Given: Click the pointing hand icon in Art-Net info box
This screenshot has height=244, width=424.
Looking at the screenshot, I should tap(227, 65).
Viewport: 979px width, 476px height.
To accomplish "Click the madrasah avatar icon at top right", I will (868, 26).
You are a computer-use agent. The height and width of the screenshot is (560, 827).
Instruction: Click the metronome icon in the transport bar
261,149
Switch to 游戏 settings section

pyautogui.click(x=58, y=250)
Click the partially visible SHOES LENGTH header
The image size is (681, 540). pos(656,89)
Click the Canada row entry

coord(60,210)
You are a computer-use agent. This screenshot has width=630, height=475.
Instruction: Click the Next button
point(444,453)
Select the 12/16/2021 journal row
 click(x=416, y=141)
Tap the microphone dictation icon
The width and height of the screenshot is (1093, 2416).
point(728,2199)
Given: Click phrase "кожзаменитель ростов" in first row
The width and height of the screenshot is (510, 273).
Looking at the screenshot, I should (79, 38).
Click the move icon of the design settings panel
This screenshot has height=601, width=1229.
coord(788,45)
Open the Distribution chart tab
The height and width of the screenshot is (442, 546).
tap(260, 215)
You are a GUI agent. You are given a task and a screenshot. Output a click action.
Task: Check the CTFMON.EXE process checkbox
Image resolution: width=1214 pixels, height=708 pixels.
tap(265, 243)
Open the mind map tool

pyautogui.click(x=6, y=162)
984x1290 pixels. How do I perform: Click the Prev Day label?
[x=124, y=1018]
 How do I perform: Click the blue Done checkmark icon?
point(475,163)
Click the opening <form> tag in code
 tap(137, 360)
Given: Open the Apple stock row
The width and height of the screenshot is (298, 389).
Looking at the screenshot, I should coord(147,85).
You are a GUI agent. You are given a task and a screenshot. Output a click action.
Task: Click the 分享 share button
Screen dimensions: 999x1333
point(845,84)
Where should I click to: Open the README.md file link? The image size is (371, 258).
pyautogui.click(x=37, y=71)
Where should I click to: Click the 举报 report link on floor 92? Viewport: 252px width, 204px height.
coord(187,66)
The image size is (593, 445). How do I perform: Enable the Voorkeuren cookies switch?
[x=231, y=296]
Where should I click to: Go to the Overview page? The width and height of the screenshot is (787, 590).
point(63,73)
§ §
▶ _About this exercise_:
Set down the entire listing once more, keeping every line exactly as it reads.

▶ _Solved problem_:
Given: Click the pointing hand icon in Art-Net info box
This screenshot has height=244, width=424.
Looking at the screenshot, I should tap(227, 65).
Viewport: 979px width, 476px height.
To accomplish "Click the madrasah avatar icon at top right", I will (868, 26).
You are a computer-use agent. The height and width of the screenshot is (560, 827).
Instruction: Click the metronome icon in the transport bar
261,149
Switch to 游戏 settings section

pyautogui.click(x=58, y=250)
Click the partially visible SHOES LENGTH header
The image size is (681, 540). pos(656,89)
Click the Canada row entry

coord(60,210)
You are a computer-use agent. This screenshot has width=630, height=475.
Instruction: Click the Next button
point(444,453)
Select the 12/16/2021 journal row
 click(x=416, y=141)
Tap the microphone dictation icon
The width and height of the screenshot is (1093, 2416).
point(728,2199)
Given: Click phrase "кожзаменитель ростов" in first row
The width and height of the screenshot is (510, 273).
Looking at the screenshot, I should (79, 38).
Click the move icon of the design settings panel
This screenshot has height=601, width=1229.
coord(788,45)
Open the Distribution chart tab
The height and width of the screenshot is (442, 546).
tap(260, 215)
You are a GUI agent. You are given a task and a screenshot. Output a click action.
Task: Check the CTFMON.EXE process checkbox
Image resolution: width=1214 pixels, height=708 pixels.
tap(265, 243)
Open the mind map tool

pyautogui.click(x=6, y=162)
984x1290 pixels. How do I perform: Click the Prev Day label?
[x=124, y=1018]
 How do I perform: Click the blue Done checkmark icon?
point(475,163)
Click the opening <form> tag in code
 tap(137, 360)
Given: Open the Apple stock row
The width and height of the screenshot is (298, 389).
Looking at the screenshot, I should coord(147,85).
You are a GUI agent. You are given a task and a screenshot. Output a click action.
Task: Click the 分享 share button
Screen dimensions: 999x1333
point(845,84)
Where should I click to: Open the README.md file link? The image size is (371, 258).
pyautogui.click(x=37, y=71)
Where should I click to: Click the 举报 report link on floor 92? Viewport: 252px width, 204px height.
coord(187,66)
The image size is (593, 445). How do I perform: Enable the Voorkeuren cookies switch?
[x=231, y=296]
Where should I click to: Go to the Overview page? The width and height of the screenshot is (787, 590).
point(63,73)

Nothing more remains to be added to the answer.